From the “muscle era” to the “wisdom and skill era.” Tom Cruise in action movie history
In your book, you advocated the “Two Toms” theory (Tom Hanks and Tom Cruise), where you pointed out Tom Cruise as a “man on the run” in Spielberg’s films compared to comedy actor Buster Keaton. Is it the only feature in Spielberg’s films or Tom Cruise’s overall potential as an actor?

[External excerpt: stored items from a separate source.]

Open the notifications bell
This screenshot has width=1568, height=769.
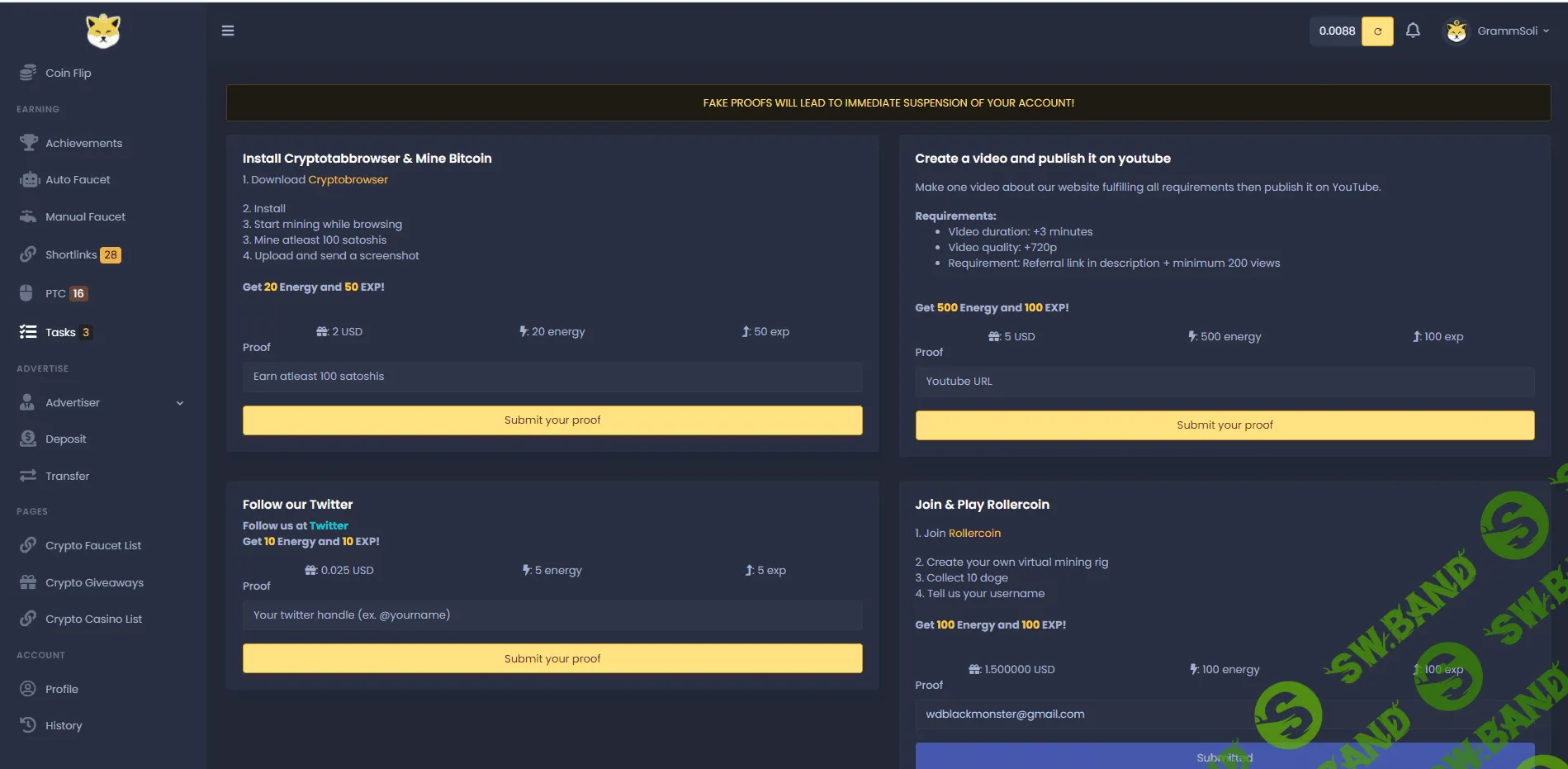[1413, 31]
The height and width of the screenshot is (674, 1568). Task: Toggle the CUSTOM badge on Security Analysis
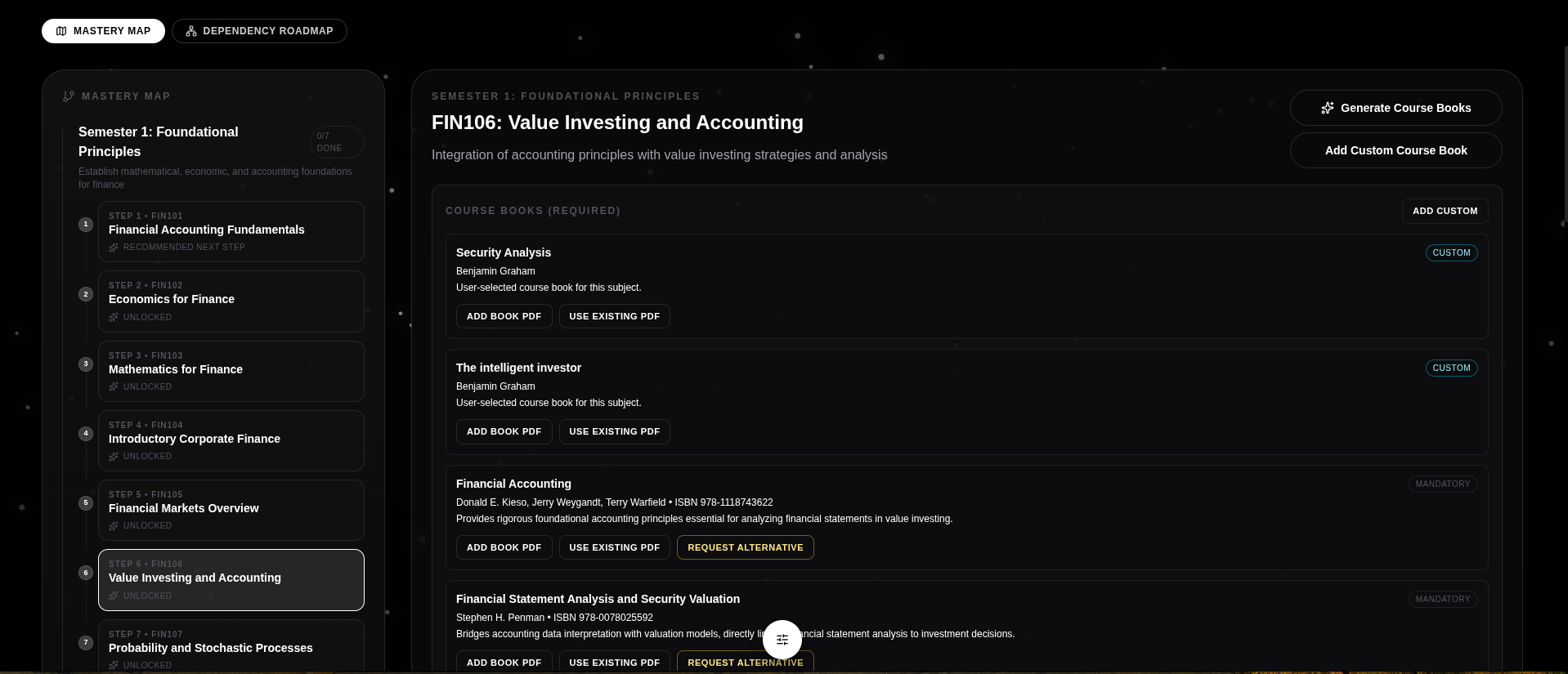1451,252
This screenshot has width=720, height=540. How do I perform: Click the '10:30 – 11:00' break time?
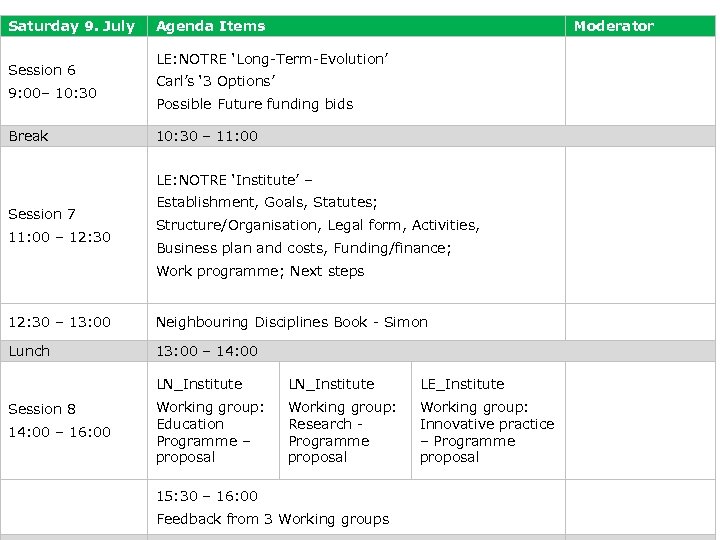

Namba: Tom Cruise used to run a lot before the “Mission: Impossible” frahchise, so I have a feeling that he was originally aiming for action. The last scene in “The Firm” (1993, Sydney Pollack) is particularly impressive.
Even before that, I wondered if there had ever been an actor in the past who could do acrobatic tricks so brilliantly in films such as “Cocktail” that no one else could do. Like Billiards in “The Color of Money,” I think from the beginning he was aiming to do the action himself, Buster Keaton style, without using dubbing or stunts. I don’t think that has changed since he actually tried to pilot a fighter plane in “Top Gun.
Namba: What is also interesting about your career is that you did not make any action films for 10 years between “Top Gun” and “Mission: Impossible”. In between, there was “Days of Thunder” in which he played a car racer, but he did not do any real action films.
In my opinion, the late 1980s was the height of the so-called “muscle action boom,” when Sylvester Stallone and Arnold Schwarzenegger were tied at the top of the action star heap. They were followed by Steven Seagal and Jean-Claude Van Damme, and it was the “muscle star era. In other words, it was not an era of brilliant action, but an era of action with huge muscles, such as in “Rambo: First Blood Part II” (George P. Cosmatos, 1985) and “Commando” (Mark L. Lester, 1985), in which huge weapons such as machine guns were handled half-naked.
Namba: Tom Cruise has a bad advantage in this respect. He has a good body, but it is not a body built by bodybuilding and he is not tall. Tom Cruise probably recognized this accurately at the time. That is why, until the early 1990s, he focused on learning filmmaking by working with master directors. I think this is probably the most amazing part of his career-making.
When the time was ripe enough, he created his own production company, the first of which was “Mission: Impossible” in 1996. By 1996, Stallone and Schwarzenegger had completely retired from the forefront, and I think they saw the coming of the “age of action with wisdom and skill” like the “Mission: Impossible” series.
Why does authenticity play such an important role in Tom Cruise’s film?
Namba: The impression would be completely different if you think, “This is really done,” or “This must be CGI.” It is true that Tom Cruise sometimes lies (laugh), but as long as the audience does not think it is a lie, they may feel differently.
Namba: For example, at the beginning of “Top Gun Maverick,” he broke Mach 10, the maximum speed, but if it was an actual event, that must have been a lie because it was a big gold star for the US Air Force. But since the image of Tom Cruise, who can do anything by himself, is completely input into our minds, it seems as if he is really doing it.
In other words, if you make the audience think that Tom is doing everything, you can make them think that he is doing it even if he is not really doing it. In a sense, this is Tom Cruise’s skill. I feel that Tom Cruise is able to create an ideal relationship and bond between the audience and the actor in this way.
Tom Cruise’s stunt action exceeds fiction. Like the beginning of “Top Gun: Maverick,” felt like “You can do it, Tom!”
Namba: That’s right! I think, “Tom, you could do it. We expect that kind of fantasy, and Tom Cruise is the one who actually responds to it on screen.